WHAT THE TASK ASKS: Give back exactly the lines of the material below, starting with the line with "1568x763 pixels." and going on through the line with "Given: Close the Мастер Recuva wizard window".

(SUPPLIED MATERIAL Opens)

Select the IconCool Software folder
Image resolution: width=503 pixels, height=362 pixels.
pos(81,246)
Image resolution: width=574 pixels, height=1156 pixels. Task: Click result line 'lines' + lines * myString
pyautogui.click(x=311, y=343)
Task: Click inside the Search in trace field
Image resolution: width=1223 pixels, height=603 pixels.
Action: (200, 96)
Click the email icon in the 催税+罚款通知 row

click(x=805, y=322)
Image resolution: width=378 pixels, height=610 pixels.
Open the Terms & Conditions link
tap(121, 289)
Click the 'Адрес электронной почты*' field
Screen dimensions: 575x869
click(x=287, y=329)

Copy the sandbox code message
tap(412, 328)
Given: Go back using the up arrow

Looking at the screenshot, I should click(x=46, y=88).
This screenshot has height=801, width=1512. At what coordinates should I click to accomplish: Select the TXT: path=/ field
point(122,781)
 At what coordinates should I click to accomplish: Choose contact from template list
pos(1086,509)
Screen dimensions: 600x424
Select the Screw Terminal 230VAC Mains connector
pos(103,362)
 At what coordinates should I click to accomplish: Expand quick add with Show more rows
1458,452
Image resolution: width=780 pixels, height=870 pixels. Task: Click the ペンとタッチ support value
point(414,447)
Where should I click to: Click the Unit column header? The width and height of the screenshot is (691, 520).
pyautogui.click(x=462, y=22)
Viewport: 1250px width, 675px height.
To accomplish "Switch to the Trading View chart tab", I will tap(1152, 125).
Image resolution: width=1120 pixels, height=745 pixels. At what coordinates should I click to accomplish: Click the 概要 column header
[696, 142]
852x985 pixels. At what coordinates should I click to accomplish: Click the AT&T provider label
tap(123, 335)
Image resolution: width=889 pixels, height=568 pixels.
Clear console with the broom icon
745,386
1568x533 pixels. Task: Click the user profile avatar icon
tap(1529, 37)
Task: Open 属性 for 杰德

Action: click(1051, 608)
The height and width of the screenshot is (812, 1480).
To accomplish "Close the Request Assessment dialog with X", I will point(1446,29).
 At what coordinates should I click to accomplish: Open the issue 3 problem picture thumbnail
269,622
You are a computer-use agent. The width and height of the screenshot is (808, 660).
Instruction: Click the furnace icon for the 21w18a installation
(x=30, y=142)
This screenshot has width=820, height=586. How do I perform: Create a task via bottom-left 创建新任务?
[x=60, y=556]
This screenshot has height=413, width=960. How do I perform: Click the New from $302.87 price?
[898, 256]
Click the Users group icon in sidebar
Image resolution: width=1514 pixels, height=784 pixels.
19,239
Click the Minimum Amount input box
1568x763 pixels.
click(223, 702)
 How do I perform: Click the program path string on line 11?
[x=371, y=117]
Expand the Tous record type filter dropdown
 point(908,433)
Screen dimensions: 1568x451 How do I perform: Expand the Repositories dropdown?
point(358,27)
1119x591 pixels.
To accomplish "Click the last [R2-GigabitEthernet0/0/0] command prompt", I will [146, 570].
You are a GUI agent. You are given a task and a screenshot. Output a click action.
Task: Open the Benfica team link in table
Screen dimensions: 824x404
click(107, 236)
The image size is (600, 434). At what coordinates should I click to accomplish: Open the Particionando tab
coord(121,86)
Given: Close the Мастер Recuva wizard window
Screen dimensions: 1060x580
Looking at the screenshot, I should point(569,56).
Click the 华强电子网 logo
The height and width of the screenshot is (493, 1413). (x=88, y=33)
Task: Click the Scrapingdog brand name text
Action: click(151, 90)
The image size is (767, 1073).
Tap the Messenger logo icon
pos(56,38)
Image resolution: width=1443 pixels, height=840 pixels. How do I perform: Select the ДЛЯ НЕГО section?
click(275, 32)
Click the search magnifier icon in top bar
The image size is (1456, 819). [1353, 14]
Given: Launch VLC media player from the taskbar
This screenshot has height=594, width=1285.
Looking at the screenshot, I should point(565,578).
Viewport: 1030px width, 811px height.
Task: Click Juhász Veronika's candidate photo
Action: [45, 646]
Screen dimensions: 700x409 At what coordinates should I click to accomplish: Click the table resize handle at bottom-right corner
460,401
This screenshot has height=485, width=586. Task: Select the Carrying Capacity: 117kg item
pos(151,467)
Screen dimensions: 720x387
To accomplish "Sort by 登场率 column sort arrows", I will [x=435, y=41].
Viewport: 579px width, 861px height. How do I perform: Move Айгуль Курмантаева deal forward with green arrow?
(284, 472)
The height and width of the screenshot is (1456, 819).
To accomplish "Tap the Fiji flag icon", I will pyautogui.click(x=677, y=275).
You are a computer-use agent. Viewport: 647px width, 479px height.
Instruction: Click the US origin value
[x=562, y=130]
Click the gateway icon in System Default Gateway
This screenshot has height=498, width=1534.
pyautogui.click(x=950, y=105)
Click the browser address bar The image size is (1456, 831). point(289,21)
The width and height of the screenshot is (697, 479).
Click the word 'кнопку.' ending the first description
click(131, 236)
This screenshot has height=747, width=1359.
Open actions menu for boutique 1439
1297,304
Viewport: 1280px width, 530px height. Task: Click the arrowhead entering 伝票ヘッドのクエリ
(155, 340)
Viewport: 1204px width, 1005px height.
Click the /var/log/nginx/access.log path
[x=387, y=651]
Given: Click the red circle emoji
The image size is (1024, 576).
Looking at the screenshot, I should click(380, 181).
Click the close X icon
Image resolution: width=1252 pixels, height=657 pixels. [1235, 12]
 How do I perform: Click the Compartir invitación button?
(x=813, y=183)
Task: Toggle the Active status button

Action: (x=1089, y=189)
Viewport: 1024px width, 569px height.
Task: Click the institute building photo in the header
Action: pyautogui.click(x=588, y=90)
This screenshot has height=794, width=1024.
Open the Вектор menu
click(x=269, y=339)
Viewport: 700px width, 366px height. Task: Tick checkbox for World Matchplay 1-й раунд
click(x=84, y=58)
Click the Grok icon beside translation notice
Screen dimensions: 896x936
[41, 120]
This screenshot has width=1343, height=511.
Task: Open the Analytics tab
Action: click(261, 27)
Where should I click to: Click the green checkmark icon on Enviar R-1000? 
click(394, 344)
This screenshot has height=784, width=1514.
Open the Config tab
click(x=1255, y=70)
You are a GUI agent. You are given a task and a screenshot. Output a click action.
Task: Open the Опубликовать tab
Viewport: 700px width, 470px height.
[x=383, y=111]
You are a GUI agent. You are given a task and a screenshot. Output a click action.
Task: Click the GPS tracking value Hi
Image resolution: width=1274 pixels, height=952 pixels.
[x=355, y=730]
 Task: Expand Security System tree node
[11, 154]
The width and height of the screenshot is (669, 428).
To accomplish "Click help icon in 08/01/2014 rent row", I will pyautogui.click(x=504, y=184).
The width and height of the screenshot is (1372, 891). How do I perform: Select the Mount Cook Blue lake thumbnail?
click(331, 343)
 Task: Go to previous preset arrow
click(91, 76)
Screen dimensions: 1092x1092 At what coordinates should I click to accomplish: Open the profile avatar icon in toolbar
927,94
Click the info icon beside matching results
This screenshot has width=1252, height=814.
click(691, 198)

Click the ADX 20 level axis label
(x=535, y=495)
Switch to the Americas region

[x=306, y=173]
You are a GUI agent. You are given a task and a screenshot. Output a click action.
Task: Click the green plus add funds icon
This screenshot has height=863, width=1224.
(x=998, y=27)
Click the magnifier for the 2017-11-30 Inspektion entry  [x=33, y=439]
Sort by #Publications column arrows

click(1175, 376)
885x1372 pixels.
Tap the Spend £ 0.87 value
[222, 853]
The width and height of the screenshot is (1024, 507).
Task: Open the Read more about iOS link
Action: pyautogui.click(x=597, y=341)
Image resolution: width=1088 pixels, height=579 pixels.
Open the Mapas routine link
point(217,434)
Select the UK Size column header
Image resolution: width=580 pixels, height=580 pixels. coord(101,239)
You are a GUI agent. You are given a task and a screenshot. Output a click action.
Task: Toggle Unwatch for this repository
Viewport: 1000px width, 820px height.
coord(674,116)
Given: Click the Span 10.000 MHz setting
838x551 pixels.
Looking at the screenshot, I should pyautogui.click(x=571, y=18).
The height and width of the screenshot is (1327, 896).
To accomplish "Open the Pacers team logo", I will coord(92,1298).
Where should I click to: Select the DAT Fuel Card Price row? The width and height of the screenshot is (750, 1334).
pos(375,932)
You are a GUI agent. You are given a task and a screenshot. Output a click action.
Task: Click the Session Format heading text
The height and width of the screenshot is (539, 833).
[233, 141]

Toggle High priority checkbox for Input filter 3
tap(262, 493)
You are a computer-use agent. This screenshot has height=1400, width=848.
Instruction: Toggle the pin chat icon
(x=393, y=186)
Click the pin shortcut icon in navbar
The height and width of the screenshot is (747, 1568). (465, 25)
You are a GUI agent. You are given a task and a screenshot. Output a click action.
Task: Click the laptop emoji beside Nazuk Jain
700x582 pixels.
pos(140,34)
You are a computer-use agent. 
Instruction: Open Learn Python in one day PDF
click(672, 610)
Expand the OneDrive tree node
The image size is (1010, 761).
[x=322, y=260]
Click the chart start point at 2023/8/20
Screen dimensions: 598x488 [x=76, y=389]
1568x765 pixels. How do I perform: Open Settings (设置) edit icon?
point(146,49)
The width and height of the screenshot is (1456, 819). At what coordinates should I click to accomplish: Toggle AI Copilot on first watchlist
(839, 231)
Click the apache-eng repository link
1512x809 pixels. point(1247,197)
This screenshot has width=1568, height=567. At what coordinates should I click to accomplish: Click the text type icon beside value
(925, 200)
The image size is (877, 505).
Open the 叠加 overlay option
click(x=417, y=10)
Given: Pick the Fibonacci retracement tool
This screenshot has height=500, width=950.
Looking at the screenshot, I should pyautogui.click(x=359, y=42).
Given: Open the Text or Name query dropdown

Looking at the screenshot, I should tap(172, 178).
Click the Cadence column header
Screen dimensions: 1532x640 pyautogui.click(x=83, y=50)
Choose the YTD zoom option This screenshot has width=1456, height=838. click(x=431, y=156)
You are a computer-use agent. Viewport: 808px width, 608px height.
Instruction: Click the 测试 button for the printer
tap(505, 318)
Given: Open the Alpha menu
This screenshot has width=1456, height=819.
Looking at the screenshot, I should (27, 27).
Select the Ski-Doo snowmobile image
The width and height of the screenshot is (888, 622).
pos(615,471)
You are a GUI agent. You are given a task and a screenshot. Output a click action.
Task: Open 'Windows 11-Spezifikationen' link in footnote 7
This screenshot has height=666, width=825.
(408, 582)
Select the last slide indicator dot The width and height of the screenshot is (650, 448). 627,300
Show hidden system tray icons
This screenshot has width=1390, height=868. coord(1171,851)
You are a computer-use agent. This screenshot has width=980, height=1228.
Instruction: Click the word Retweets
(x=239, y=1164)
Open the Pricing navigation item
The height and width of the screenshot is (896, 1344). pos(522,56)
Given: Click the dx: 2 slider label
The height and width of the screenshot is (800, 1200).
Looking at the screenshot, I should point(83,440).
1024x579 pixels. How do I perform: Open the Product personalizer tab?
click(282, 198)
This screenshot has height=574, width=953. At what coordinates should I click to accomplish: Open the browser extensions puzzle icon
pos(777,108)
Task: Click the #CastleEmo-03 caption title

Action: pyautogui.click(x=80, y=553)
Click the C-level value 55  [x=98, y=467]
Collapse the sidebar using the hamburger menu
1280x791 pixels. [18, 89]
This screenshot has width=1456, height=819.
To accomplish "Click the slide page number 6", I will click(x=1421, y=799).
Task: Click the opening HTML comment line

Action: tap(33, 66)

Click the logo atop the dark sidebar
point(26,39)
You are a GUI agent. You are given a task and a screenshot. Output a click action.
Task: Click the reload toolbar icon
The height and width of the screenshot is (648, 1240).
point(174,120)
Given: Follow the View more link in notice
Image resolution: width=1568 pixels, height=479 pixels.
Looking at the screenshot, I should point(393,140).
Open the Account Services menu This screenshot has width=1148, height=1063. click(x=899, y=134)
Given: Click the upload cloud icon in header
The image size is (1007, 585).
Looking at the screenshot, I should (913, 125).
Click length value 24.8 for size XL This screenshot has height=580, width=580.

(SUPPLIED MATERIAL Closes)

RESULT OF THIS EXERCISE:
1568x763 pixels.
click(223, 702)
 How do I perform: Click the program path string on line 11?
[x=371, y=117]
Expand the Tous record type filter dropdown
 point(908,433)
Screen dimensions: 1568x451 How do I perform: Expand the Repositories dropdown?
point(358,27)
1119x591 pixels.
To accomplish "Click the last [R2-GigabitEthernet0/0/0] command prompt", I will [146, 570].
You are a GUI agent. You are given a task and a screenshot. Output a click action.
Task: Open the Benfica team link in table
Screen dimensions: 824x404
click(107, 236)
The image size is (600, 434). At what coordinates should I click to accomplish: Open the Particionando tab
coord(121,86)
Given: Close the Мастер Recuva wizard window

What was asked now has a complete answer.